“To be as Professional as Ed Lingley!”
Ed Lingley owned and operated “Ed Lingley’s Barber Shop” for 50 years, retiring in 1999. Although Ed’s shop changed in appearance and the name was changed to the “Cornerstone Barber Shop”, Ed’s influence can still be felt. The Legacy that Ed left was Professionalism, which is the foundation of the existing Barber Shop.
Ed earned our respect and our appreciation for what he brought to the Barbering Profession, and our admiration for who he was as a person. For various mundane reasons, the locks have been changed many times since 1999, but Ed Lingley always had a key to the front door of 210 Exchange Street. Between 1999 until shortly before he died, it was not uncommon to see the Barber Shop lights on after hours and Ed giving his son and grandson their haircuts.
Ed showed up for work each day impeccably groomed, wearing polished shoes, dress pants, dress shirt, a tie, and a smile. Ed believed that Barbering was an honorable Profession and acted accordingly. He truly believed that the customer, while in his shop, was always right. He never disagree with a customer’s beliefs. He never appeared to be in too much of a hurry to listen to an old joke, or the excitement of a new life event. Ed always made his customers feel completely at ease … greeting each one as an old friend or a potential new friend. Every customer, that sat in Ed’s chair, knew they were welcome and that they had Ed’s full undivided attention. From the bank presidents to the street sweeper, Ed treated each customer as if they were special … and to him they all were.
The mark of a really good Barber is one that strives to keep up with the new styles and techniques. Ed watched the styles change from short, to long, and back again and he kept up with all of these changes and excelled at his profession. He offered razor cuts, hair coloring, and hairstyling, before it became common place to provide these services. He also continued to offer the older services such as face shaves, facials, and head massages, after such services were reduced to a mere memory in other shops.
An indication that a Barber has stayed in the profession beyond his/her time, is when most of the hair on the floor is white and there are no lollipops in the shop. As always, the last day Ed worked, there was a wide variety of different colors of hair on the floor and a large container of lollipops for the children. Ed retired, not because Professional ‘time was up’, but to have more time to spend with his family and loved ones … and to play more golf.

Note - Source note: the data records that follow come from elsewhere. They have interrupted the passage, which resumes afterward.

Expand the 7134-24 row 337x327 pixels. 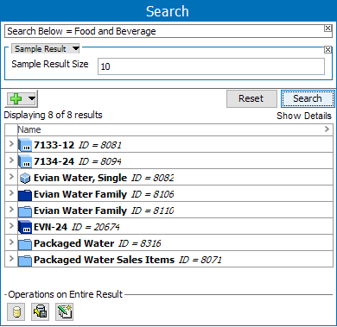point(11,160)
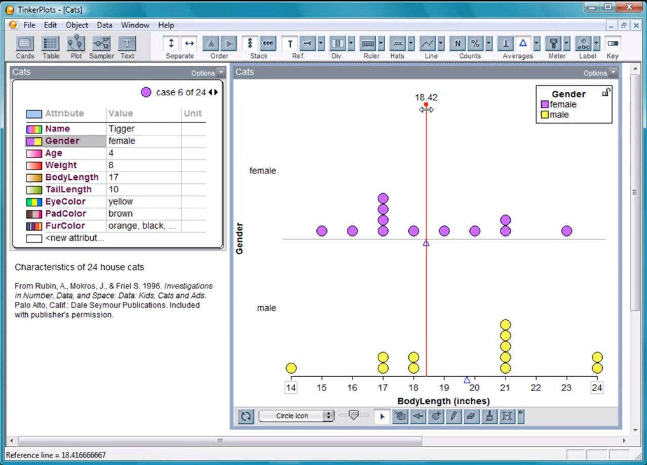Unlock the Gender legend padlock
The image size is (647, 465).
point(606,91)
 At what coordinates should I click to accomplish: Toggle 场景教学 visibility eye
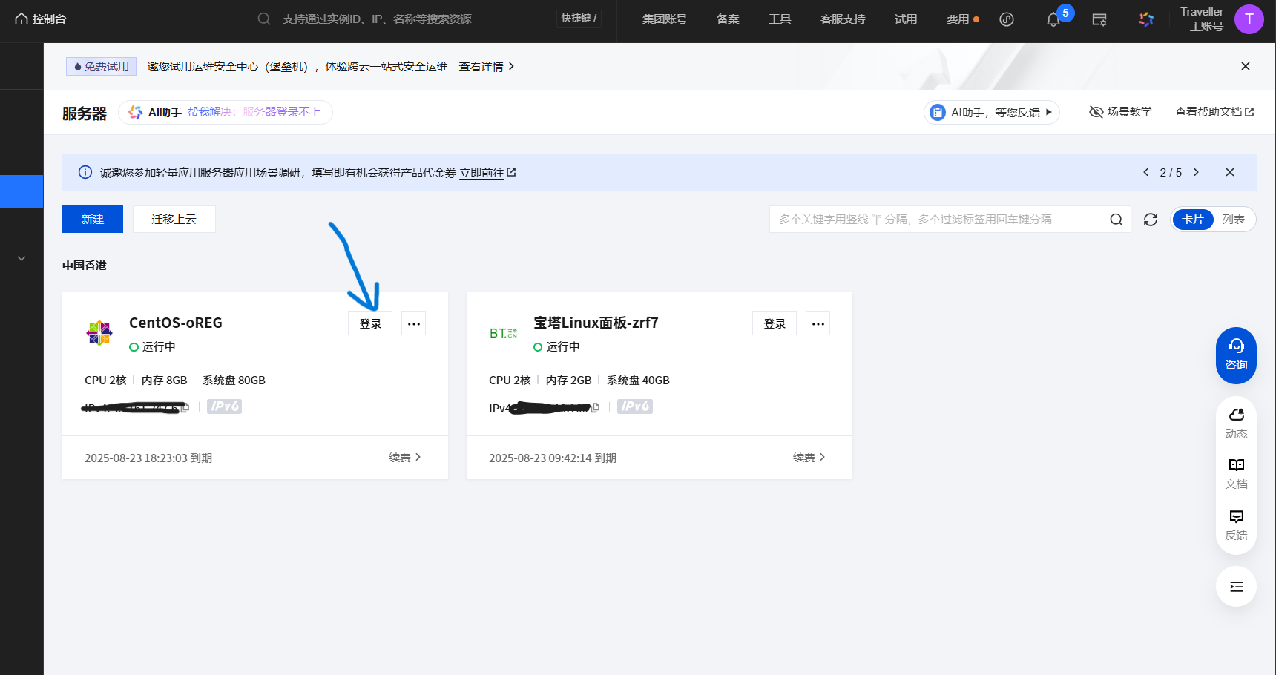coord(1096,112)
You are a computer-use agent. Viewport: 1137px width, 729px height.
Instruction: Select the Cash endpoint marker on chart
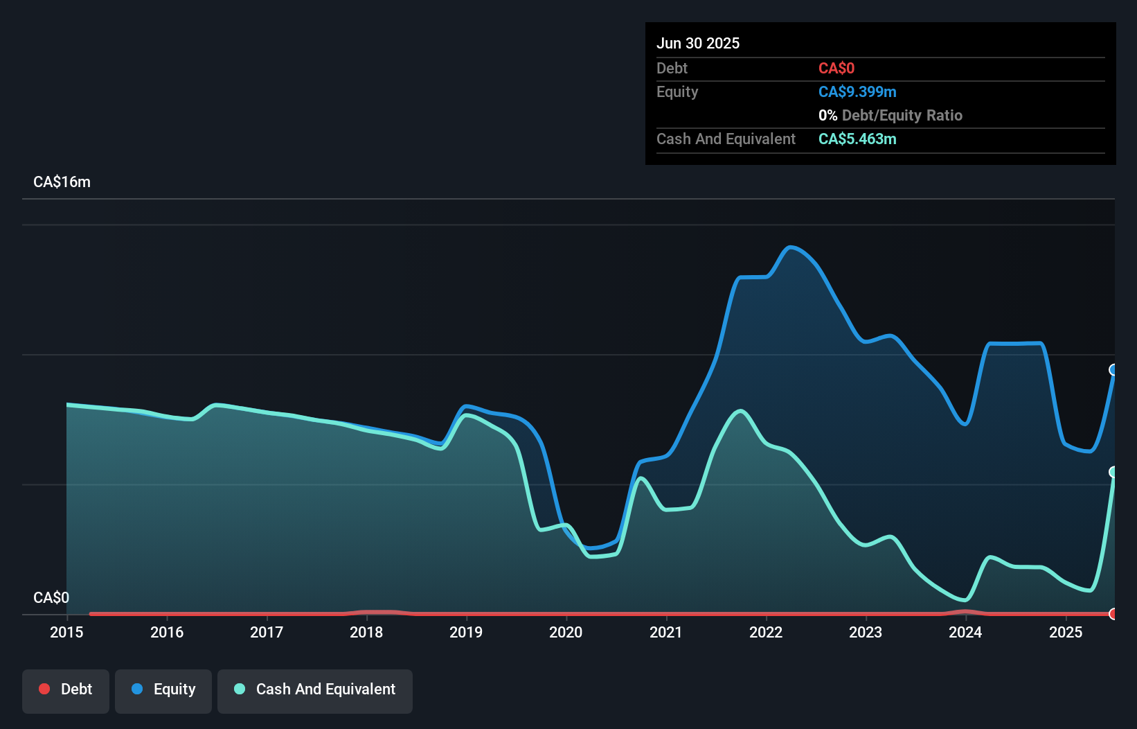point(1113,472)
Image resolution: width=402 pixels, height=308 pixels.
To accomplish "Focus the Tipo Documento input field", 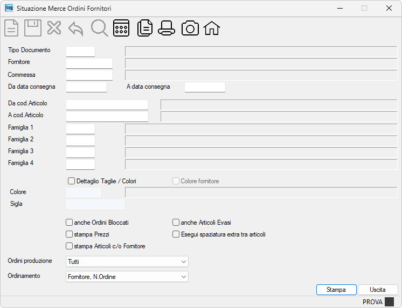I will [80, 52].
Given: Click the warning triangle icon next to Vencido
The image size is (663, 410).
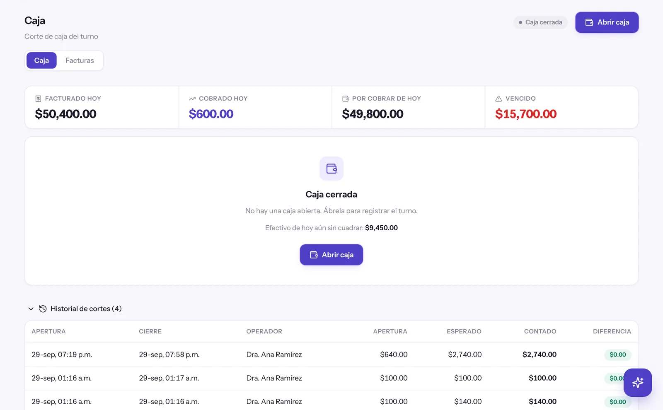Looking at the screenshot, I should [498, 99].
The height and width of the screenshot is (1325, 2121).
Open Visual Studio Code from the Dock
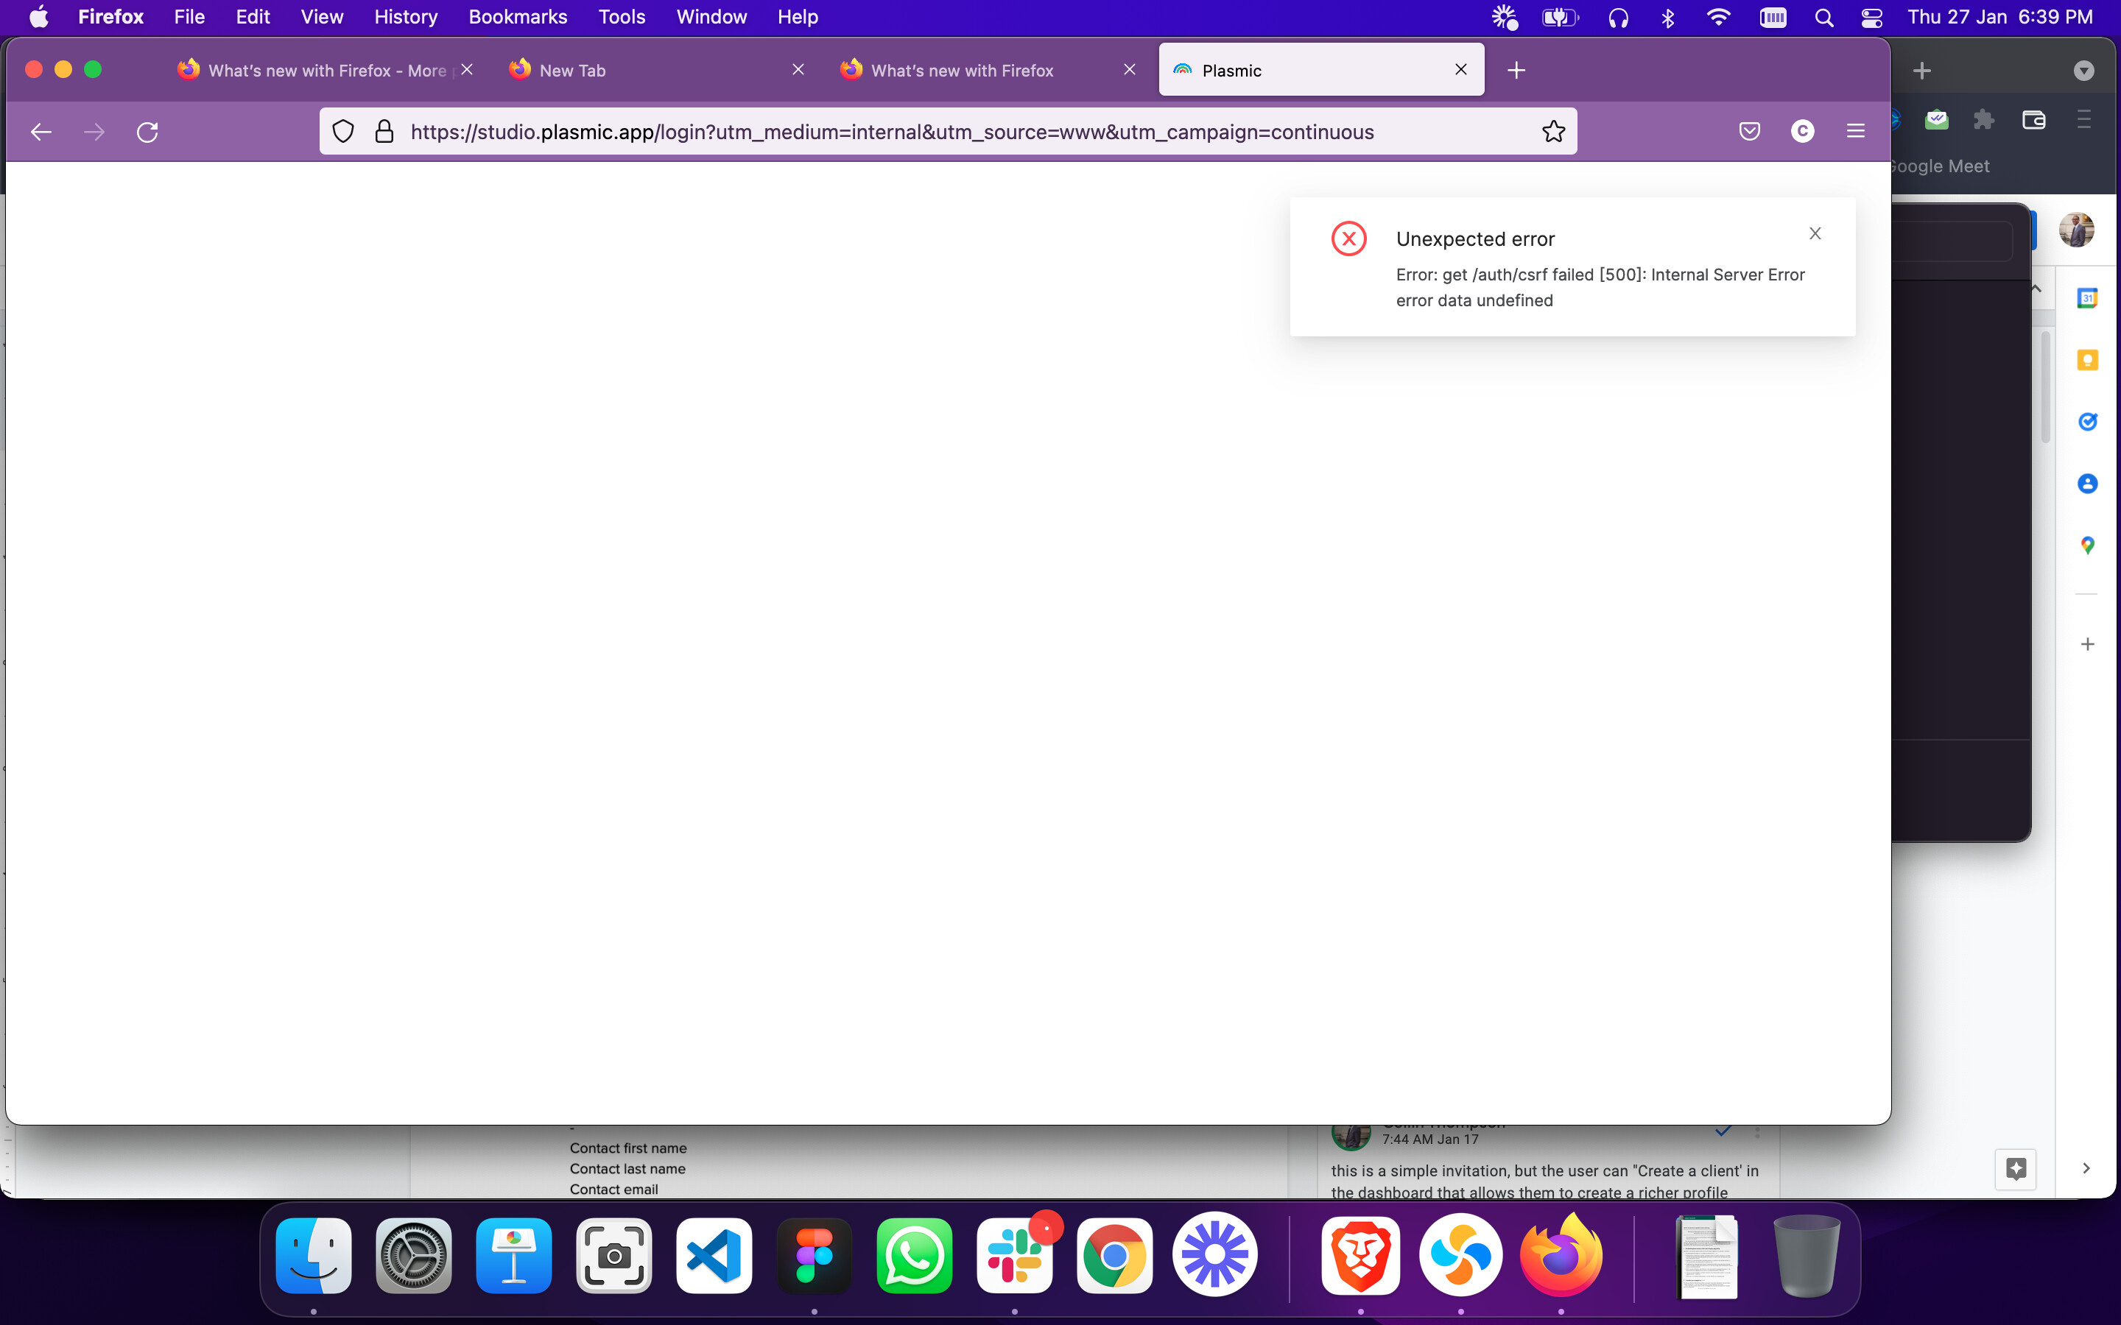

“Ed Lingley’s Barber Shop” showed all the signs of half a century of life, marked in tens of thousands of services on generation, after generation, of customers. Customers shared their joys, sorrows, and their views on everything from current events to the weather. The walls slowly darkened with cigarette smoke and age, as customers talked about the man that first stepped on the moon; the little boy in the short pants that saluted as the body of his father passed by; the echo of the voice “He’s been shot, He’s been shot” as they watched a man actually shot on live TV. Half a century of foot traffic wearing it’s own pattern into the aging floor, as children on booster seats grew up and brought in their own little boys and then their grandson
Fifty years of life, passed into history, marked by Mona Lingley’s seasonal changing of the plastic plants, on the room divider in “Ed Lingley’s Barber Shop.” An old man casually hangs his hat on the elk horns, hanging on the wall, stirring a bit of the dust that had collected with the passing of time. An old discussion begins, or continues, about where the elk horns ‘really’ came from and did Ed really catch that fish that hangs on the other wall? Jokes were tossed around about the stacks of old magazines piled on the coffee table in the waiting room. Each magazine had different mailing addresses, belonging to the many customers who brought them in to “encourage Ed to get some updated magazines.” Friends, family members and strangers all come together, by design or by chance, as they waited their turn to have their hair trimmed. In an ever changing world, a degree of comfort comes from the warm welcoming smile on the face of the Barber that has cut your hair since you were a child.
In sharp contrast, to the stacks of old magazines, the walls that needed a few coats of paint, the stuffed fish hanging on the wall (that may or may not have been caught by Ed), the elk horns that made a good hat rack and the plastic plants in the top of the short room divider (that were changed according to the seasons) … there stood a man with highly polished shoes, sharply pressed dress pants, dress shirt, a tie, impeccably groomed hair and a warm welcoming smile.
Ed Lingley will always be the benchmark for the truly Professional Barber. If anyone wants to know what Professionalism means, in reference to Barbering … may they meet someone that was fortunate enough to know Ed.